Rigosertib is a small molecule inhibitor of cellular signaling and acts as a Ras mimetic. These effects of rigosertib appear to be mediated by direct binding of the compound to the Ras-binding domain (RBD) found in many Ras effector proteins, including the Raf kinases and PI3K. The initial therapeutic focus for rigosertib is myelodysplastic syndromes (MDS), a group of bone marrow disorders characterized by ineffective formation of blood cells that often converts into acute myeloid leukemia (AML). Clinical trials for rigosertib are being conducted at leading institutions in the United States, Europe, and the Asia-Pacific region. Rigosertib is protected by issued patents (earliest expiry in 2026) and has been awarded Orphan Designation for MDS in the United States, Europe and Japan.

About RAS

Point mutations in RAS genes (HRAS, KRAS and NRAS) are frequently observed in many of the most common and lethal tumors, including cancers of the pancreas, lung, colon, skin, bladder and bone marrow.
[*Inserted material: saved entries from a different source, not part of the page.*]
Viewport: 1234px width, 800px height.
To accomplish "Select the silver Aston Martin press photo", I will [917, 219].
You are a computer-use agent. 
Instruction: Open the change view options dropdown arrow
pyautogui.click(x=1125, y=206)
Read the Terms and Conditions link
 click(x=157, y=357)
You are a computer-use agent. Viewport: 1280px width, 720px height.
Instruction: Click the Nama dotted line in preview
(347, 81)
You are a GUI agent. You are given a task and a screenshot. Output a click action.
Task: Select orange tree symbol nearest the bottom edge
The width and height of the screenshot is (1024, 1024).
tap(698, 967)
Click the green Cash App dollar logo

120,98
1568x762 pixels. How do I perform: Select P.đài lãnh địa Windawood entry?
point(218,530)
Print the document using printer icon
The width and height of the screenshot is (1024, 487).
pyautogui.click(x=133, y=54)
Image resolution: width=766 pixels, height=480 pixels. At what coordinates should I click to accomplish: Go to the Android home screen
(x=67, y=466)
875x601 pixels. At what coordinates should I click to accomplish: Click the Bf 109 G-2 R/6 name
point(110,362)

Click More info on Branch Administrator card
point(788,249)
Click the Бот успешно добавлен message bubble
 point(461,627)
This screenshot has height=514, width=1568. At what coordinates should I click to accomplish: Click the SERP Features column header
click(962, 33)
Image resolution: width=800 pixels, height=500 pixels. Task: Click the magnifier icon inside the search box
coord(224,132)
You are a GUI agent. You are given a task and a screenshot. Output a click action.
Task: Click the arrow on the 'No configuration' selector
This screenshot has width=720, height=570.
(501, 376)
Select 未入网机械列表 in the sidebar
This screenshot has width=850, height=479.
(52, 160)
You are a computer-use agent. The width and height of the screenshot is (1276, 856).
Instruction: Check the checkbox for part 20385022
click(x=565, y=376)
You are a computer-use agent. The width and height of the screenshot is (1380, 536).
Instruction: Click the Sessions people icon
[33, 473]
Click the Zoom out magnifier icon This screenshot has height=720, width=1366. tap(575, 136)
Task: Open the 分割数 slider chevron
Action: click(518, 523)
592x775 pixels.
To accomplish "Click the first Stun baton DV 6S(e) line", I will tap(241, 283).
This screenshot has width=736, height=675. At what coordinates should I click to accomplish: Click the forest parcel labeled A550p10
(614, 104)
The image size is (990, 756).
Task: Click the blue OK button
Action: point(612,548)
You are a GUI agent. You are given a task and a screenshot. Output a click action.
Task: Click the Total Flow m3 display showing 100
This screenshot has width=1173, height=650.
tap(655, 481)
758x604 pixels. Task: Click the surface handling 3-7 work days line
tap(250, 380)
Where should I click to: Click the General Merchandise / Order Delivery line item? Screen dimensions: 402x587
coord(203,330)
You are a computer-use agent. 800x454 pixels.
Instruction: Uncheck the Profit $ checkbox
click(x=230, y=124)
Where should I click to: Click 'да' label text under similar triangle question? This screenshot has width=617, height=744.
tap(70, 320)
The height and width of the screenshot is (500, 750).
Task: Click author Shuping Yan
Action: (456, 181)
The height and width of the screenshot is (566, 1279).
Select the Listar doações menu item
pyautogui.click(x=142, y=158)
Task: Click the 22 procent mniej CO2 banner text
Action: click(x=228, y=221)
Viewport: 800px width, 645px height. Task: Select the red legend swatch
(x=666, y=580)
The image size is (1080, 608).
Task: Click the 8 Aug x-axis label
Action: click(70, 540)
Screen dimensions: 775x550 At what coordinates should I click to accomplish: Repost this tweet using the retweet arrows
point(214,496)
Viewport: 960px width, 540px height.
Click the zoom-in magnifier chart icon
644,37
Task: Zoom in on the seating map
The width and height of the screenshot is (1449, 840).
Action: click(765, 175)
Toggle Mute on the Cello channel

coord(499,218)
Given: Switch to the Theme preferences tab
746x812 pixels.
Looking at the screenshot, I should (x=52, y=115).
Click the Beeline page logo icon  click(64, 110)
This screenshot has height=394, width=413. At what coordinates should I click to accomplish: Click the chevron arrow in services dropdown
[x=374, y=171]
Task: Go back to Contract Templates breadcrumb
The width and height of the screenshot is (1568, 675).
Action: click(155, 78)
RAS genes encode important intracellular proteins that when mutated activate pathways involved in cancer cell proliferation, survival and metastasis. Although molecular oncologists have made significant headway in understanding RAS mutations and their impact on cellular signaling, less progress has been made towards developing RAS-targeted drugs. Thus, there is an urgent need for new therapeutic modalities that address this important oncogene.